Recently, there have been several posts on Facebook depicting photos of mushrooms. People post and ask for identification, wondering whether they are edible.
This is one instance where we must not rely upon social media platforms such as Facebook, Twitter, Snapchat, or Instagram to identify a plant.
Why? Because many mushrooms look similar to one another. One might be edible; the other may be slightly toxic; another might be deadly.

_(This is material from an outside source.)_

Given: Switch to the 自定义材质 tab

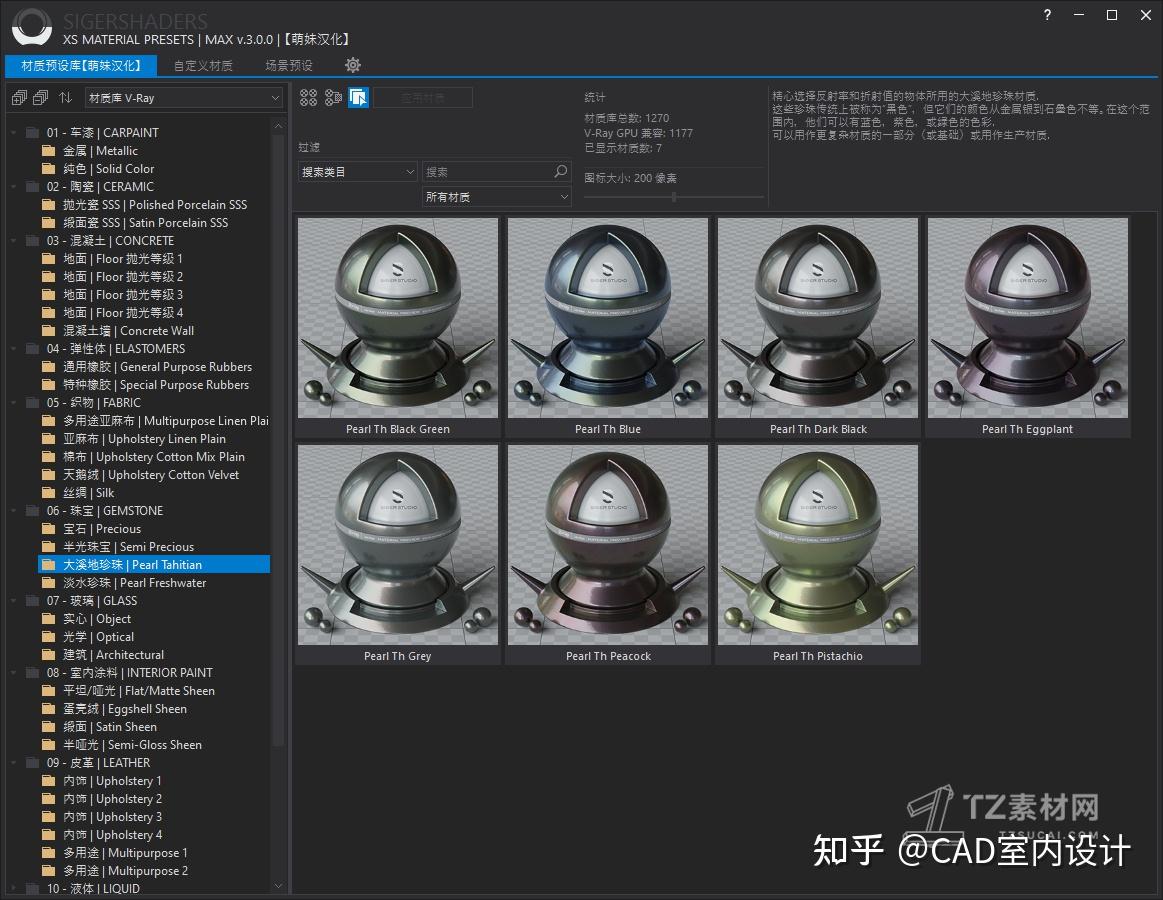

GRAVE CONCERNS: PUN INTENDED

After seeing a post on Facebook about which I was concerned, I wrote this reply: “I want to emphasize something: Mushrooms can kill us. We must not be flippant about their visual identification by photographs and sharing. If you do not know what a mushroom actually is, through spore prints, through careful and exact identification, then please do not eat it. The toxins that some species contain can destroy our livers, and otherwise create either severe gastric disorders through to death. So, go with a person who knows how to identify mushrooms. As a result of going on several mushroom foraging walks with knowledgeable people, I’m gaining confidence, but frankly, I’ve stayed with my original four species which I eat — unless I’m with one or more of these people. Frankly, making an error is simply not worth it.” Let me be clear: an “error” that can kill us can easily occur.
On October 11, a three-year-old boy in Victoria, BC died. He had eaten a poisonous death-cap mushroom which he and his parents picked while foraging together. The CBC news report noted, “It is the first recorded death in B.C. from a death cap mushroom, also known as Amanita phalloides, which kills more people than any other mushroom worldwide.”

HOW TO LEARN?

First? Get a good mushroom identification book and/or a good “app.” Google “mushroom identification app” to find resources. Regarding books, there are many: the one that was recommended to our group on a recent mushroom identification walk with Macnamara Field Naturalist Club is “Mushrooms of Ontario and Eastern Canada” by George Barron.

Second? Join a field naturalist group such as the Macnamara Field Naturalists’ Club. Based in Arnprior, several of us Pontiac residents are members and the club’s meetings and outings are worthwhile. (info@mfnc.ca) Also try Ottawa Field Naturalists’ Club (ofnc@ofnc.ca)

Third? Learn about the parts of a mushroom which help you to identify them (take care because fungi canlook identical). And, learn how to take spore prints: spores (the fruiting bodies) are miniscule and hard or impossible to see on the gills/underside of a mushroom. Taking spore prints is a crucial way of being more sure you have an edible fungi. Note I say “more sure.”

Fourth? If you are interested in foraging for mushrooms, try to find people in your community who are actually knowledgeable about identification who might be willing to take you out.
Again: I repeat, never eat a mushroom which you are unsure about. Ever.